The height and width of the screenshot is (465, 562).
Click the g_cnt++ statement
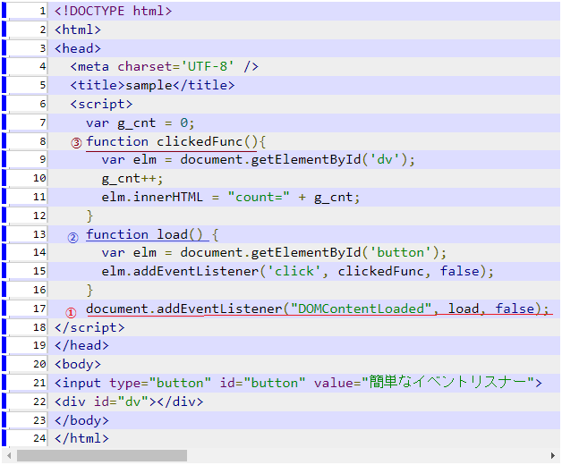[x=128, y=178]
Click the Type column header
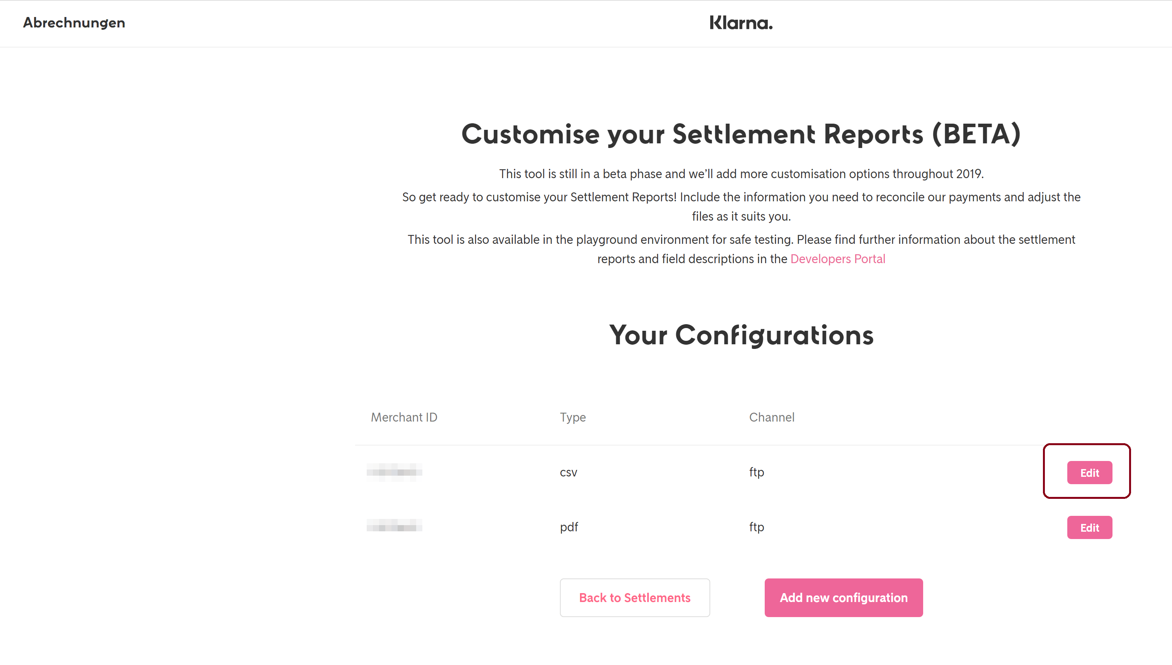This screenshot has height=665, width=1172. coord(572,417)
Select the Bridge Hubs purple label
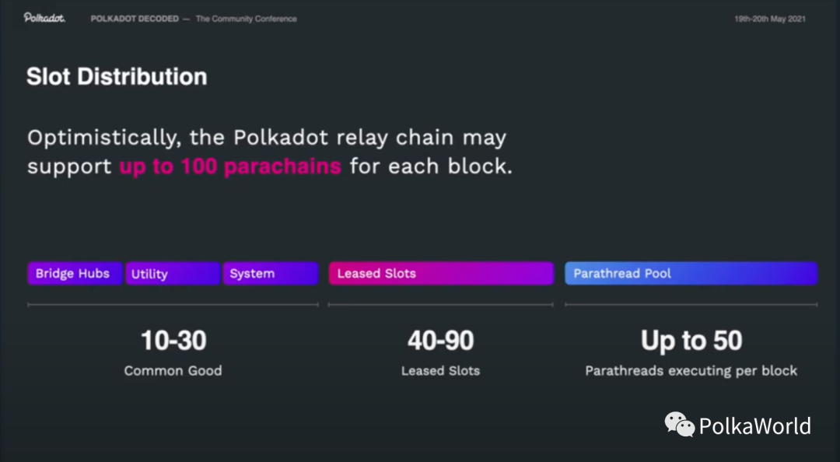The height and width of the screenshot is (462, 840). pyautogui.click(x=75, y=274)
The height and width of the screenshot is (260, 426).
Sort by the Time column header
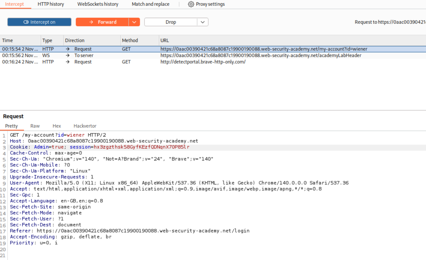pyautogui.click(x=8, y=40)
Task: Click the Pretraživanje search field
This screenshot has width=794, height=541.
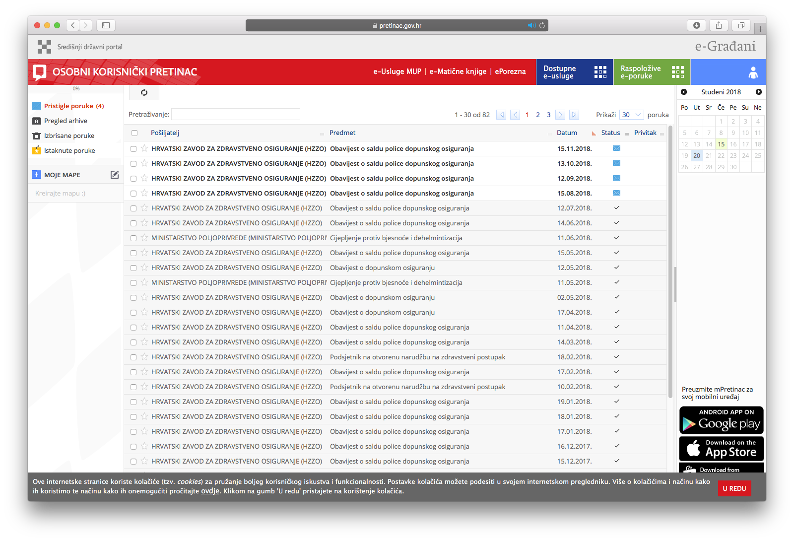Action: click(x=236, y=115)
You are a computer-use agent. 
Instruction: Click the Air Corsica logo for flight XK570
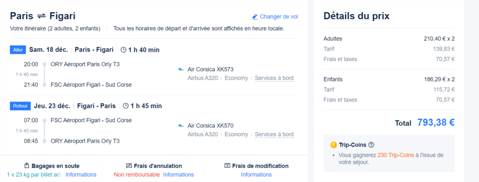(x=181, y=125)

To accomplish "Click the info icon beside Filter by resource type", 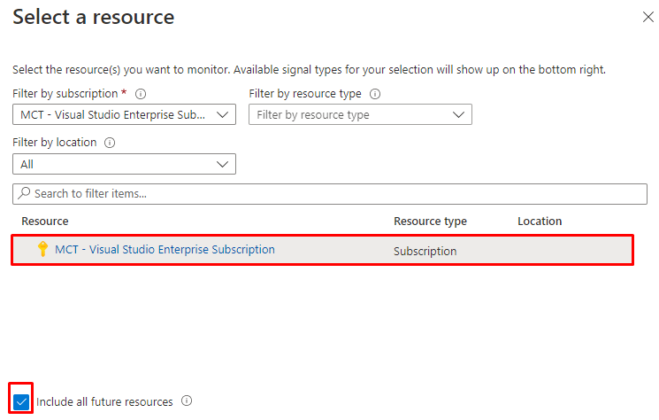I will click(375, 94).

════

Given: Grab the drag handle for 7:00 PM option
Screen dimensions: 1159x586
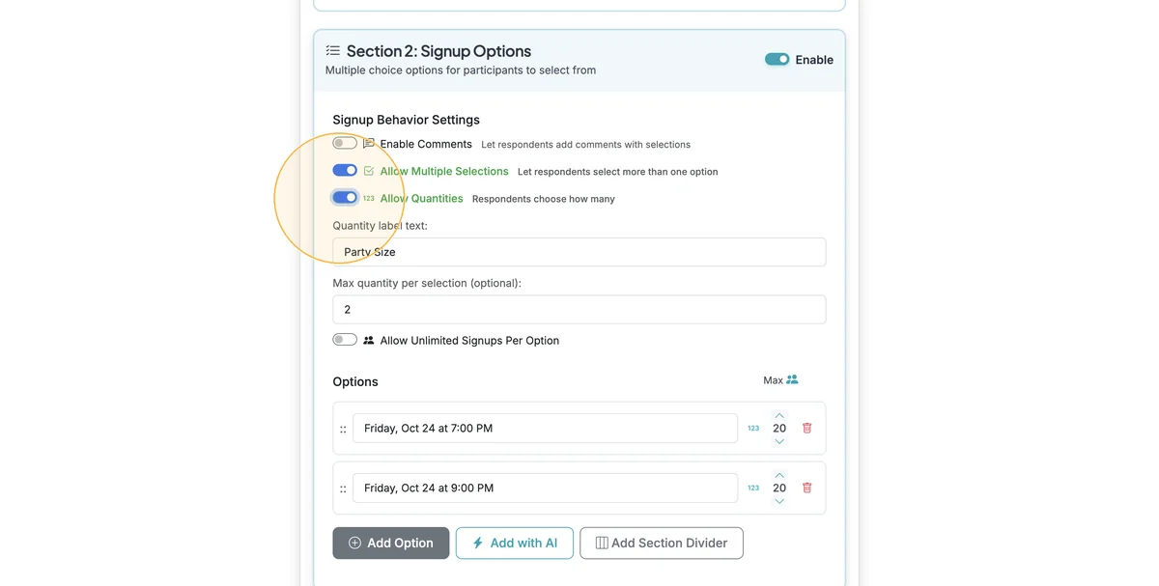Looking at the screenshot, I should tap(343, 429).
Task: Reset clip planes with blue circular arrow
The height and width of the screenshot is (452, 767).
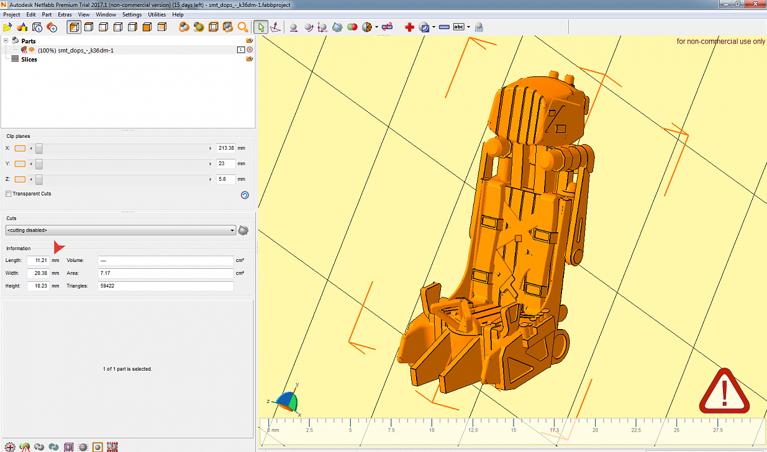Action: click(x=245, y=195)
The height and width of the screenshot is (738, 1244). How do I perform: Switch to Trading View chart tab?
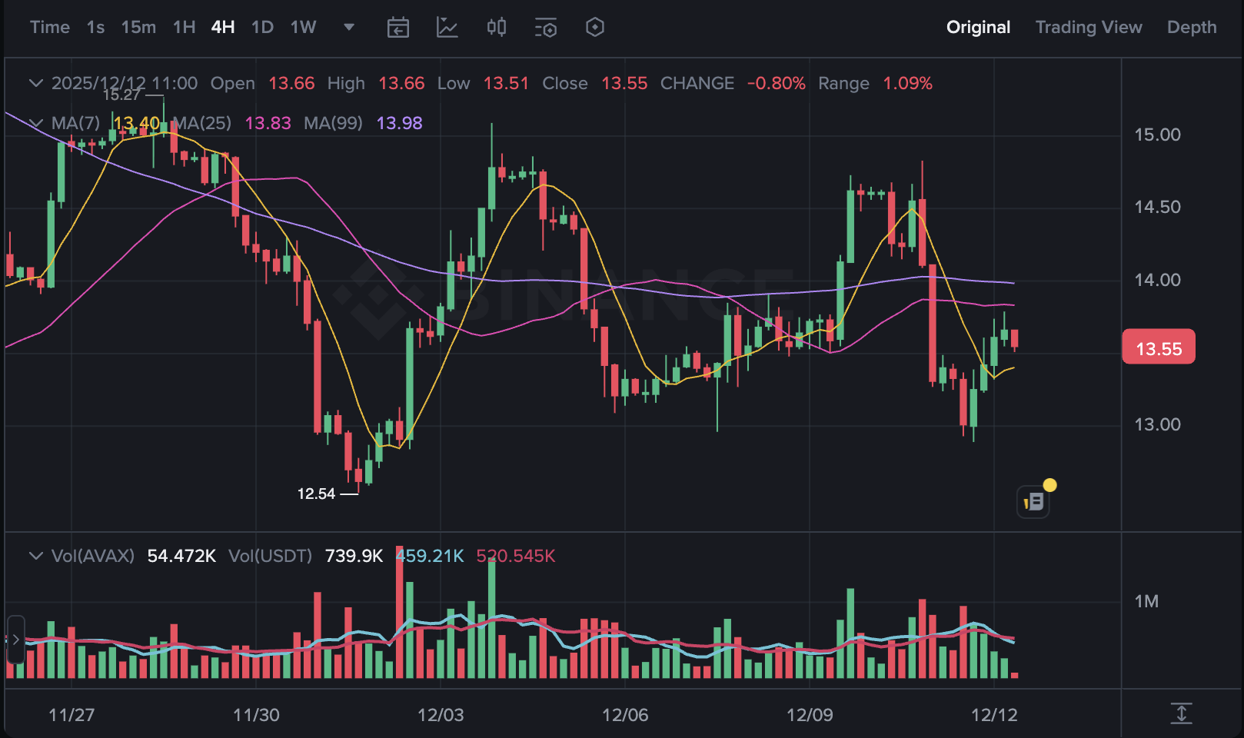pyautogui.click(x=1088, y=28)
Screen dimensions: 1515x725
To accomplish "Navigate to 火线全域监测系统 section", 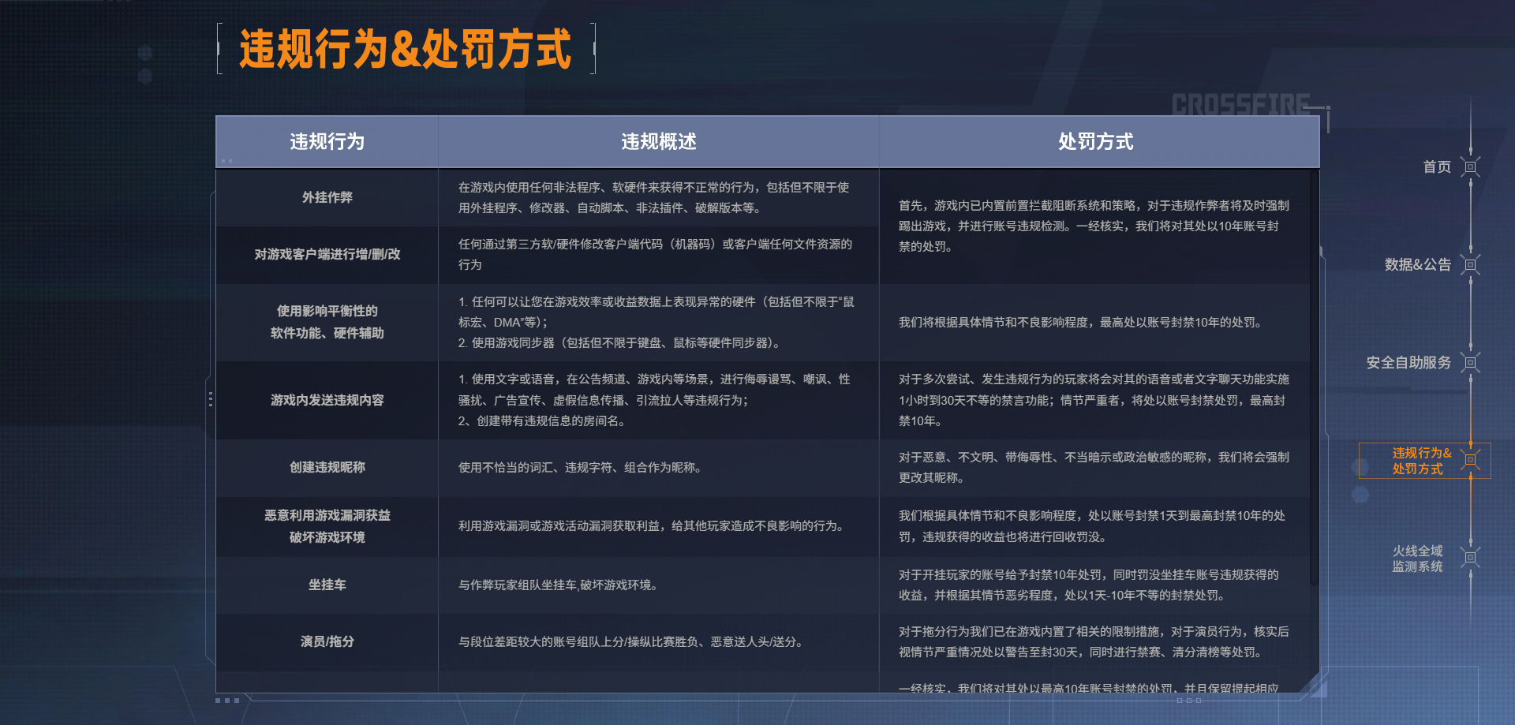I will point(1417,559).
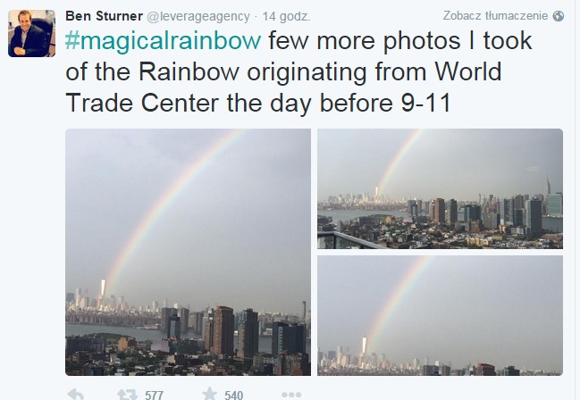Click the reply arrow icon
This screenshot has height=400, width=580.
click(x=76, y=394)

════

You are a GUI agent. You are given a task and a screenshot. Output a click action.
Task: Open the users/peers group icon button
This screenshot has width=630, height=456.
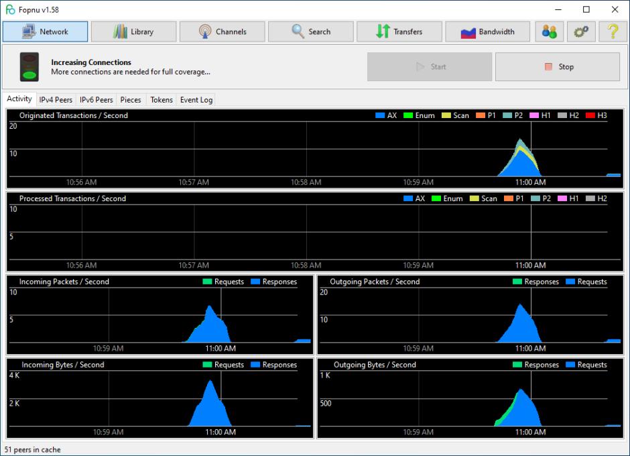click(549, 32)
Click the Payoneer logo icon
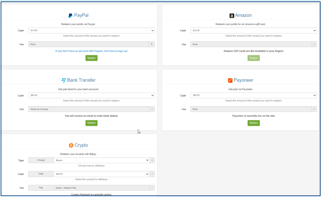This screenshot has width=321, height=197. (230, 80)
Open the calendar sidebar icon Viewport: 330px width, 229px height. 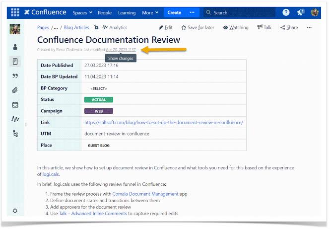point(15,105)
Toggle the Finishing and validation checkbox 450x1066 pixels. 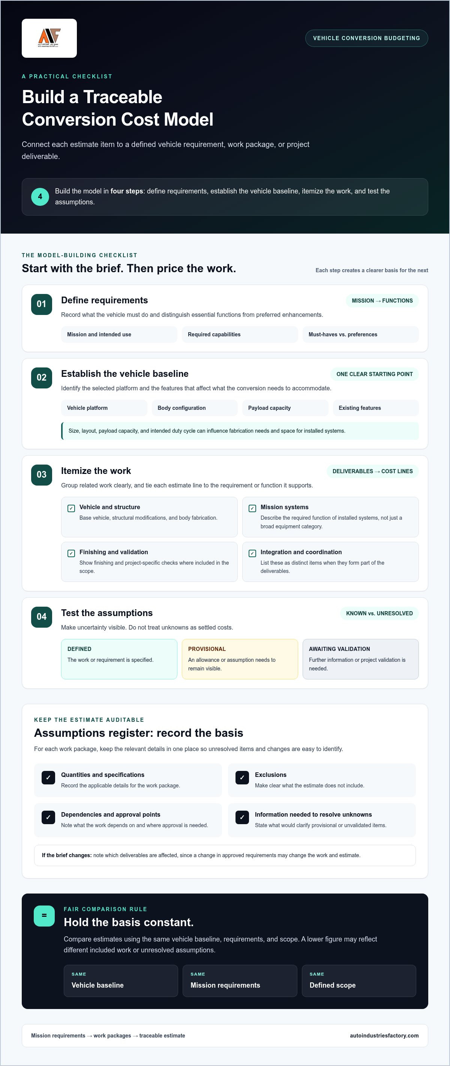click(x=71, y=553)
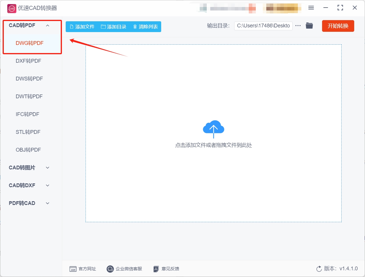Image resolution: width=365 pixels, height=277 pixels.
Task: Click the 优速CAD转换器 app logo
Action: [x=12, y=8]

════

▶ **Exercise directions**: Filter the lines above, copying out each one that contains the word "logo".

▶ **The output**:
Instruction: Click the Air Corsica logo for flight XK570
Click the Payoneer logo icon
Task: Click the 优速CAD转换器 app logo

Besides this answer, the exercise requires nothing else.